BERLIN (dpa). Die Union plant einem Bericht zufolge, dass Zivildienstleistende ihren Dienst künftig freiwillig um bis zu sechs Monate verlängern können.

Mit diesem Vorschlag wolle die Union auf die Sorgen der Wohlfahrtsverbände eingehen. Diese befürchten erhebliche Probleme, wenn der Wehr- und der Zivildienst wie in der Koalition vereinbart von 2011 an nur noch sechs Monate betragen wird, berichtete die "Süddeutsche Zeitung" (Donnerstagausgabe). Die FDP lehne den Vorstoß aber ab. Sie vermute hinter den Plänen der Union den Versuch, den Zivil- und damit auch den Wehrdienst zu stärken. Die FDP hingegen will den Wehrdienst langfristig abschaffen.

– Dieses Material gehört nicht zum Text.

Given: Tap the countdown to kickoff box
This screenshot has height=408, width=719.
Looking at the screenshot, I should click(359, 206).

Schon vor drei Wochen hatte die Union angedeutet dass man über eine freiwillige "Zivi"-Verlängerung nachdenke - den Zeitraum aber offen gelassen. Bei einer reduzierten Wehrpflicht lohne sich für viele soziale Organisationen die Ausbildung von Zivildienstleistenden nicht mehr, hatte CSU-Landesgruppenchef Hans-Peter Friedrich gesagt. Für eine Verlängerung des Zivildienstes auf freiwilliger Basis müsse aber auch Geld im Haushalt zur Verfügung gestellt werden, betonte er.

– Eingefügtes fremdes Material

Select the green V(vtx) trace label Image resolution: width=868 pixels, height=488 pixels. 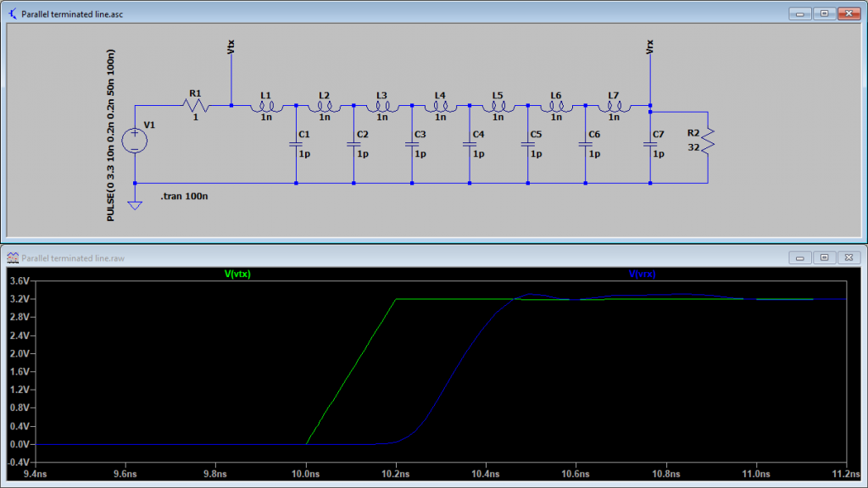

Im Koalitionsvertrag hatten Union und FDP vereinbart, den Wehrdienst von neun auf sechs Monate zu verkürzen, die Dauer des Zivildiensts soll entsprechend angepasst werden. Die führenden Wohlfahrtsverbände hatten daraufhin angekündigt, sie seien angesichts einer oft mehrmonatigen Einarbeitungszeit kaum mehr in der Lage, die Arbeit mit den Zivildienstleistenden gewinnbringend durchzuführen.

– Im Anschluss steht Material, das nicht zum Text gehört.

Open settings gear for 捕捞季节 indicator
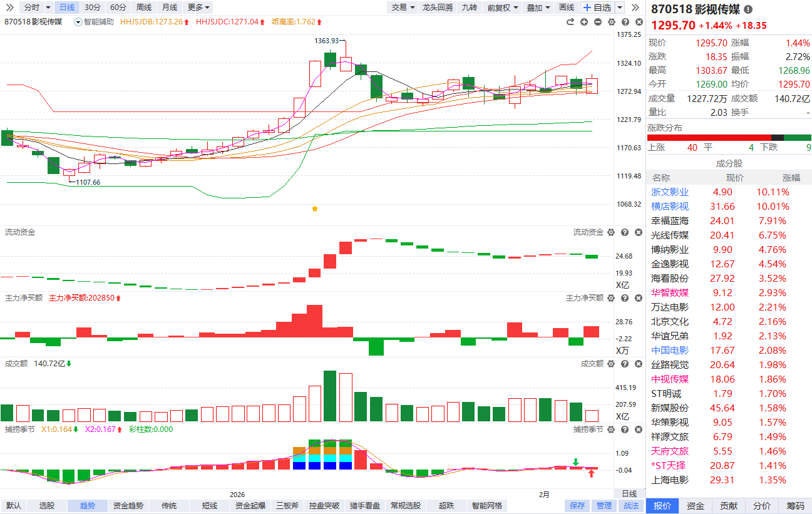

Im vergangenen Jahr wurden nach Angaben des Bundesamts für den Zivildienst rund 90 550 Kriegsdienstverweigerer zum Zivildienst einberufen, 5450 mehr als im Vorjahr. Zum Jahresbeginn 2010 wurden 3811 junge Männer einberufen. Damit gehen dem Amt zufolge derzeit mehr als 76 300 Zivildienstleistende bundesweit vor allem sozialen oder ökologischen Tätigkeiten nach.